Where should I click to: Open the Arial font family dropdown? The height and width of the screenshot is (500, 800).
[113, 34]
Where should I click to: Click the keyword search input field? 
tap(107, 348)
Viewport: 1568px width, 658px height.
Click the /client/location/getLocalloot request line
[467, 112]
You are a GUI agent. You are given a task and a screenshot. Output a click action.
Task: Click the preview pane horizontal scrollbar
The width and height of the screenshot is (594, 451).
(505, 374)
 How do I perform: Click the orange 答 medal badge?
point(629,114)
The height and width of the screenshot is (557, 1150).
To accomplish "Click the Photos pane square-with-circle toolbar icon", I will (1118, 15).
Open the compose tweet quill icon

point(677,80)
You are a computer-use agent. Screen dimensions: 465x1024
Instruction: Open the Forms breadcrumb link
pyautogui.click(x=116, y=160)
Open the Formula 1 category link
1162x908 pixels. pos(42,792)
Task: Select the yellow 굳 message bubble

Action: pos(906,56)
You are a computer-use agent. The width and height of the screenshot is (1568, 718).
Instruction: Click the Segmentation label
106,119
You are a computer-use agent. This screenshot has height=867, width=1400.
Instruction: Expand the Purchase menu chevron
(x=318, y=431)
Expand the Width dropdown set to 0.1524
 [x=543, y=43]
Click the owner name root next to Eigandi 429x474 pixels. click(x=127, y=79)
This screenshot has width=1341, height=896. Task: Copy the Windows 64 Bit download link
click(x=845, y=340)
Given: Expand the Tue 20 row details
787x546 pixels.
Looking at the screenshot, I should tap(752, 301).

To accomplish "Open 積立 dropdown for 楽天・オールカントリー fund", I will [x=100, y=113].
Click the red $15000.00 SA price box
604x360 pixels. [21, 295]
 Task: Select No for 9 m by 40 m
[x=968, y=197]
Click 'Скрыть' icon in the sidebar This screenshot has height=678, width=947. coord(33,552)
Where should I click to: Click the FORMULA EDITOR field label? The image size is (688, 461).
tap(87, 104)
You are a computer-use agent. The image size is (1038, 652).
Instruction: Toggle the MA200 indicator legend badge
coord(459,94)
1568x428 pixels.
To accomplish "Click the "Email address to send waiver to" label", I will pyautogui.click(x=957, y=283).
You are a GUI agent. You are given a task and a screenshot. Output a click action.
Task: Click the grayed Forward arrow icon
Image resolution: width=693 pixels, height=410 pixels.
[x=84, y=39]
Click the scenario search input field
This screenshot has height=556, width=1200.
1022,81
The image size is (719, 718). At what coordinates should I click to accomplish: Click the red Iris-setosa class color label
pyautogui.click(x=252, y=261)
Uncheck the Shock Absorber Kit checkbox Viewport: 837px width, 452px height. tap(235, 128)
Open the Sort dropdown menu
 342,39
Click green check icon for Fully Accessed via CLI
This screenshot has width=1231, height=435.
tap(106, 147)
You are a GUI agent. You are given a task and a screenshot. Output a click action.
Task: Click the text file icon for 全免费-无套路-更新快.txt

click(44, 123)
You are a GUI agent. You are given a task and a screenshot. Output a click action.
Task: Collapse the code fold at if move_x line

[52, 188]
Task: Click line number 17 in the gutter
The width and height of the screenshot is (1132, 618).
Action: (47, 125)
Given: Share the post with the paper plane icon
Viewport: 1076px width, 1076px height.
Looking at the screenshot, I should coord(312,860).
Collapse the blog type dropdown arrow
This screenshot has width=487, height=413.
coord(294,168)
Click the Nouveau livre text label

→ To do: Your task is to reproduce all the records above exactly as they appear.

→ Answer to this task:
Where should I click to: Open the Arial font family dropdown? The height and width of the screenshot is (500, 800).
[113, 34]
Where should I click to: Click the keyword search input field? 
tap(107, 348)
Viewport: 1568px width, 658px height.
Click the /client/location/getLocalloot request line
[467, 112]
You are a GUI agent. You are given a task and a screenshot. Output a click action.
Task: Click the preview pane horizontal scrollbar
The width and height of the screenshot is (594, 451).
(505, 374)
 How do I perform: Click the orange 答 medal badge?
point(629,114)
The height and width of the screenshot is (557, 1150).
To accomplish "Click the Photos pane square-with-circle toolbar icon", I will (1118, 15).
Open the compose tweet quill icon

point(677,80)
You are a computer-use agent. Screen dimensions: 465x1024
Instruction: Open the Forms breadcrumb link
pyautogui.click(x=116, y=160)
Open the Formula 1 category link
1162x908 pixels. pos(42,792)
Task: Select the yellow 굳 message bubble

Action: pos(906,56)
You are a computer-use agent. The width and height of the screenshot is (1568, 718).
Instruction: Click the Segmentation label
106,119
You are a computer-use agent. This screenshot has height=867, width=1400.
Instruction: Expand the Purchase menu chevron
(x=318, y=431)
Expand the Width dropdown set to 0.1524
 [x=543, y=43]
Click the owner name root next to Eigandi 429x474 pixels. click(x=127, y=79)
This screenshot has width=1341, height=896. Task: Copy the Windows 64 Bit download link
click(x=845, y=340)
Given: Expand the Tue 20 row details
787x546 pixels.
Looking at the screenshot, I should tap(752, 301).

To accomplish "Open 積立 dropdown for 楽天・オールカントリー fund", I will [x=100, y=113].
Click the red $15000.00 SA price box
604x360 pixels. [21, 295]
 Task: Select No for 9 m by 40 m
[x=968, y=197]
Click 'Скрыть' icon in the sidebar This screenshot has height=678, width=947. coord(33,552)
Where should I click to: Click the FORMULA EDITOR field label? The image size is (688, 461).
tap(87, 104)
You are a computer-use agent. The image size is (1038, 652).
Instruction: Toggle the MA200 indicator legend badge
coord(459,94)
1568x428 pixels.
To accomplish "Click the "Email address to send waiver to" label", I will pyautogui.click(x=957, y=283).
You are a GUI agent. You are given a task and a screenshot. Output a click action.
Task: Click the grayed Forward arrow icon
Image resolution: width=693 pixels, height=410 pixels.
[x=84, y=39]
Click the scenario search input field
This screenshot has height=556, width=1200.
1022,81
The image size is (719, 718). At what coordinates should I click to accomplish: Click the red Iris-setosa class color label
pyautogui.click(x=252, y=261)
Uncheck the Shock Absorber Kit checkbox Viewport: 837px width, 452px height. tap(235, 128)
Open the Sort dropdown menu
 342,39
Click green check icon for Fully Accessed via CLI
This screenshot has width=1231, height=435.
tap(106, 147)
You are a GUI agent. You are given a task and a screenshot. Output a click action.
Task: Click the text file icon for 全免费-无套路-更新快.txt

click(44, 123)
You are a GUI agent. You are given a task and a screenshot. Output a click action.
Task: Collapse the code fold at if move_x line

[52, 188]
Task: Click line number 17 in the gutter
The width and height of the screenshot is (1132, 618).
Action: (47, 125)
Given: Share the post with the paper plane icon
Viewport: 1076px width, 1076px height.
Looking at the screenshot, I should coord(312,860).
Collapse the blog type dropdown arrow
This screenshot has width=487, height=413.
coord(294,168)
Click the Nouveau livre text label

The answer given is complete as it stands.